I manage several labs with computers that dual-boot Windows 10 and OpenSUSE Leap 15.1 that sometimes fail to pull DHCP IP addresses when booting into OpenSUSE.
When these computers have been idle for a time, over night or over a weekend, and they are rebooted from Windows (which they usually run) to Linux, some percentage (roughly a quarter to half) of the machines fail to get and IP address. If I log in to the computers, I can see that the interface is up, I can do a tcpdump on the interface and see packets, but nothing I do once the interface has failed to pull an IP address seems to correct the problem. I have restarted the network with “service network restart” and wicked with “service wicked restart”, but neither results in obtaining an IP address. I can assign an address manually.
If I reboot the computer into Windows, wait for it to obtain an IP address, and reboot into Linux, the Linux computer will pull a DHCP IP. After booting into Linux and successfully pulling a DHCP IP address, the computer will continue to work and get an IP address for some indeterminate amount of time.
When booting Windows or the previous Linux version (OpenSUSE Leap 42.3), we never experienced this problem. I have also installed the wicked* packages from Leap 42.3 on our Leap 15.1 computers and it seems to resolve the problem–at least until and auto update script that I run on boot updates the system and replaces the old wicked* packages with the new ones.
I realize that I could simply install and lock the old version of wicked*, but I would prefer to figure out what is happening and why.
This also happens when I disable wicked and use network manager instead.
The inconsistent nature of the problem and the fact that once a machine pulls an IP address in Linux has made troubleshooting this quite difficult.
Does anyone know what might be going on or have suggestions for debugging this behavior? I have turned on debug logging in wicked, but so far haven’t found the cause.
Thanks! I’ll look at the bug report in just a moment and see if it holds the key to fixing this.
Yes, we tried NetworkManager instead of Wicked and had essentially the same results. We narrowed this down to the DHCP helper application in NetworkManager, ran that by itself, and it basically just entered a loop of trying, and failing, to get and address.
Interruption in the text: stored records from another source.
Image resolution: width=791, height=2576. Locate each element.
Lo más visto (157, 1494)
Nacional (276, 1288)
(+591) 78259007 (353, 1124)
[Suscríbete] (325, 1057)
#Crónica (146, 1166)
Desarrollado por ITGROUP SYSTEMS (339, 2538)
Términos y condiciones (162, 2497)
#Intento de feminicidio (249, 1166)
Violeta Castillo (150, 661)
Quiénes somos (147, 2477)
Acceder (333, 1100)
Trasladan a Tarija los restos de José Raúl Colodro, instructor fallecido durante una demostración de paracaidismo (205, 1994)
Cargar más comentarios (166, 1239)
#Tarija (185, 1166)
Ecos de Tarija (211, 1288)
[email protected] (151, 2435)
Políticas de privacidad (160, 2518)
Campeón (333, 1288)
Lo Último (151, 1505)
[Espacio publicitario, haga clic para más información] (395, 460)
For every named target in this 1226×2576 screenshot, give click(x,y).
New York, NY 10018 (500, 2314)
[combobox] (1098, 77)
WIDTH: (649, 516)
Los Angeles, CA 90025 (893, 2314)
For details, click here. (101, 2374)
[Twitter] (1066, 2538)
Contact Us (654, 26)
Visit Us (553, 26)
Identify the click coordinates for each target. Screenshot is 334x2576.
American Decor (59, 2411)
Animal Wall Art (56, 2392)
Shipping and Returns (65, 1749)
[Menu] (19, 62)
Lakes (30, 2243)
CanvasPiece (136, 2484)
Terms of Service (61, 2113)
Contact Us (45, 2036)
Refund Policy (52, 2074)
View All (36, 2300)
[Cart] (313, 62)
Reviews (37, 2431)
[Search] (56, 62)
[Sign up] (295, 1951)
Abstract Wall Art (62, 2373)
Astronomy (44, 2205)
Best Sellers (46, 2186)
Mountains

Your problem is not a bug or anything particularly surprising if you understand how DHCP works…
When a machine configured as a DHCP client boots up and contacts the DHCP server for the first time, the DHCP will look in its records and find this is a new machine so will hand out an IP address to this machine previously identified only by its MAC address.
The DHCP lease will have a TTL (Time to live) and for a long as that lease is valid, that machine and only that machine (identified by its MAC address) will be allowed to use that IP address. When the DHCP lease life is half over, the DHCP server will be looking for, and expect that the machine assigned that IP address will come online and use that address. If the machine connects, then the lease is automatically renewed, and if it doesn’t then when the lease expires completely is returned to the pool of assignable addresses.
When you boot only one OS assigned that DHCP lease, then everything works reliably.
Now, consider what happens when you dual-boot and boot using the other OS.
Unless you’ve artificially over-ridden the MAC address burned into your NIC by the manufacturer, you’re using the same MAC address as the other OS but your second OS won’t know that IP has already been assigned. Your OS will ask for a DHCP address to be assigned to it, but your DHCP server seeing that an IP address has already been assigned to the machine with that MAC address will be silent and unresponsive.
If you understand the above, there are some obvious solutions…
In your second OS, over-ride the MAC address so that the DHCP server recognizes the machine as uniquely different than when your machine is running the first OS.
Use a different NIC
Connect using a different network connection that is using a different NetworkID because DHCP servers are rarely configured to serve different address ranges.